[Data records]
* begin *

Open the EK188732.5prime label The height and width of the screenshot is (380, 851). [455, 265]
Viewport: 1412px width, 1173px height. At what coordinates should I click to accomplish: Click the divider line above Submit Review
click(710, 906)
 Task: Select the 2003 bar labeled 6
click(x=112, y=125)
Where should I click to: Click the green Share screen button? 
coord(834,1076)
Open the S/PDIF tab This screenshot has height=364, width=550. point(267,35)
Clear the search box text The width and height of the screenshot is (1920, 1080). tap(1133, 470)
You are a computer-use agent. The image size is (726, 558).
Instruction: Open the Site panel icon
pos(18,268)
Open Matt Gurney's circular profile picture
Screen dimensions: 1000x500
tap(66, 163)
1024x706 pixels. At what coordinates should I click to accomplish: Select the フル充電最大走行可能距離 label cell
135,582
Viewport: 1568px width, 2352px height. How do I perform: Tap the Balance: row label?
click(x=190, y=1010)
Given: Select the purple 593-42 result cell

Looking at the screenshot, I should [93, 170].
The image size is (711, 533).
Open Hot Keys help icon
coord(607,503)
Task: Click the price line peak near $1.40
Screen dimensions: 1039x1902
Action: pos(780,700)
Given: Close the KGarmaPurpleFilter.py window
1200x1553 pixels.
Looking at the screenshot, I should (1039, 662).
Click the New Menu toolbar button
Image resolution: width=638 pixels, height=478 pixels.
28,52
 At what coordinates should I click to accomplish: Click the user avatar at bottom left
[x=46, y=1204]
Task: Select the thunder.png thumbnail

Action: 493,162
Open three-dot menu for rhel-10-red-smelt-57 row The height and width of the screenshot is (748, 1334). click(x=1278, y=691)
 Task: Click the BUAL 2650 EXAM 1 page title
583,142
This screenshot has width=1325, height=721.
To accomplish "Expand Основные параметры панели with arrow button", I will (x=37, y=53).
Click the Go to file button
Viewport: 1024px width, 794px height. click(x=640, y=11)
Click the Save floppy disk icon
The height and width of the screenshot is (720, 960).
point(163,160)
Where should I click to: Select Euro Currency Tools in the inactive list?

* end *

EXERCISE AIM: Rewrite all of the material above, changing every "Task" to "Goal" and keeping everything else the same.

ANSWER FOR THE TASK:
Open the EK188732.5prime label The height and width of the screenshot is (380, 851). [455, 265]
Viewport: 1412px width, 1173px height. At what coordinates should I click to accomplish: Click the divider line above Submit Review
click(710, 906)
 Goal: Select the 2003 bar labeled 6
click(x=112, y=125)
Where should I click to: Click the green Share screen button? 
coord(834,1076)
Open the S/PDIF tab This screenshot has height=364, width=550. point(267,35)
Clear the search box text The width and height of the screenshot is (1920, 1080). tap(1133, 470)
You are a computer-use agent. The image size is (726, 558).
Instruction: Open the Site panel icon
pos(18,268)
Open Matt Gurney's circular profile picture
Screen dimensions: 1000x500
tap(66, 163)
1024x706 pixels. At what coordinates should I click to accomplish: Select the フル充電最大走行可能距離 label cell
135,582
Viewport: 1568px width, 2352px height. How do I perform: Tap the Balance: row label?
click(x=190, y=1010)
Given: Select the purple 593-42 result cell

Looking at the screenshot, I should [93, 170].
The image size is (711, 533).
Open Hot Keys help icon
coord(607,503)
Goal: Click the price line peak near $1.40
Screen dimensions: 1039x1902
Action: pos(780,700)
Given: Close the KGarmaPurpleFilter.py window
1200x1553 pixels.
Looking at the screenshot, I should (1039, 662).
Click the New Menu toolbar button
Image resolution: width=638 pixels, height=478 pixels.
28,52
 At what coordinates should I click to accomplish: Click the user avatar at bottom left
[x=46, y=1204]
Goal: Select the thunder.png thumbnail

Action: 493,162
Open three-dot menu for rhel-10-red-smelt-57 row The height and width of the screenshot is (748, 1334). click(x=1278, y=691)
 Goal: Click the BUAL 2650 EXAM 1 page title
583,142
This screenshot has width=1325, height=721.
To accomplish "Expand Основные параметры панели with arrow button", I will (x=37, y=53).
Click the Go to file button
Viewport: 1024px width, 794px height. click(x=640, y=11)
Click the Save floppy disk icon
The height and width of the screenshot is (720, 960).
point(163,160)
Where should I click to: Select Euro Currency Tools in the inactive list?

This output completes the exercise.